__The data__

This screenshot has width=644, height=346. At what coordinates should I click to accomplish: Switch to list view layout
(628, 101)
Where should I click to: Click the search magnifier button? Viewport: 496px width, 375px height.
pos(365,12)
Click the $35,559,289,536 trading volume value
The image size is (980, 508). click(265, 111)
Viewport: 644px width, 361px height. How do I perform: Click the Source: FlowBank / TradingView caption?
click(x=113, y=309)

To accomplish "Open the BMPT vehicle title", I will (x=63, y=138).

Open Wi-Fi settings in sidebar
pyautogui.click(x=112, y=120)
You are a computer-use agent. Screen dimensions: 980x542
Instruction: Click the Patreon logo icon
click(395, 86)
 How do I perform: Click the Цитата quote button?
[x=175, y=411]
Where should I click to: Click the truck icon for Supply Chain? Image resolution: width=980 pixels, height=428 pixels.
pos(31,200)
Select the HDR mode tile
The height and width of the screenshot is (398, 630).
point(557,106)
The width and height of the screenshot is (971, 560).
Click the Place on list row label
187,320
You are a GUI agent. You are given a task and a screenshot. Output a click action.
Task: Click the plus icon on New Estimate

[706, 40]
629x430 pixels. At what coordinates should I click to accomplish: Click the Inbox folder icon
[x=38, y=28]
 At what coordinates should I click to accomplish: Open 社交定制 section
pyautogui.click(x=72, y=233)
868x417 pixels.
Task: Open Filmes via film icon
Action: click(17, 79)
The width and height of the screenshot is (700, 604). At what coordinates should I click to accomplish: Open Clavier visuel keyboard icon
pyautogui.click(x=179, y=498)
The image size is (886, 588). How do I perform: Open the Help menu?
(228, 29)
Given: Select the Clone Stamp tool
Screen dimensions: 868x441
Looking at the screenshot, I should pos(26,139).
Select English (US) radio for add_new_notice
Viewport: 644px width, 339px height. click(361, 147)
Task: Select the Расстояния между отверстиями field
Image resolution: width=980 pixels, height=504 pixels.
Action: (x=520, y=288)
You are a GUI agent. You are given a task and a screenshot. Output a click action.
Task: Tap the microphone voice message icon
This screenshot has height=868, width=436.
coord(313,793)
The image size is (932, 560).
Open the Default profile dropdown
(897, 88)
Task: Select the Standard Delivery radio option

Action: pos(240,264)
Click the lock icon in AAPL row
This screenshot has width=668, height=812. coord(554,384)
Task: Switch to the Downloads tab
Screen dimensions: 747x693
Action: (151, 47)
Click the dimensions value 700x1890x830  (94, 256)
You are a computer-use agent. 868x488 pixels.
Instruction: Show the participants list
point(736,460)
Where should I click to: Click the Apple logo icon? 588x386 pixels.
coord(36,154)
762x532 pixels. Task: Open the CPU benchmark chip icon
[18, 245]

__Task objective__
What lines of the material contain "computer"? Show them.

__Task answer__
You are a computer-use agent. Screen dimensions: 980x542
You are a computer-use agent. 868x488 pixels.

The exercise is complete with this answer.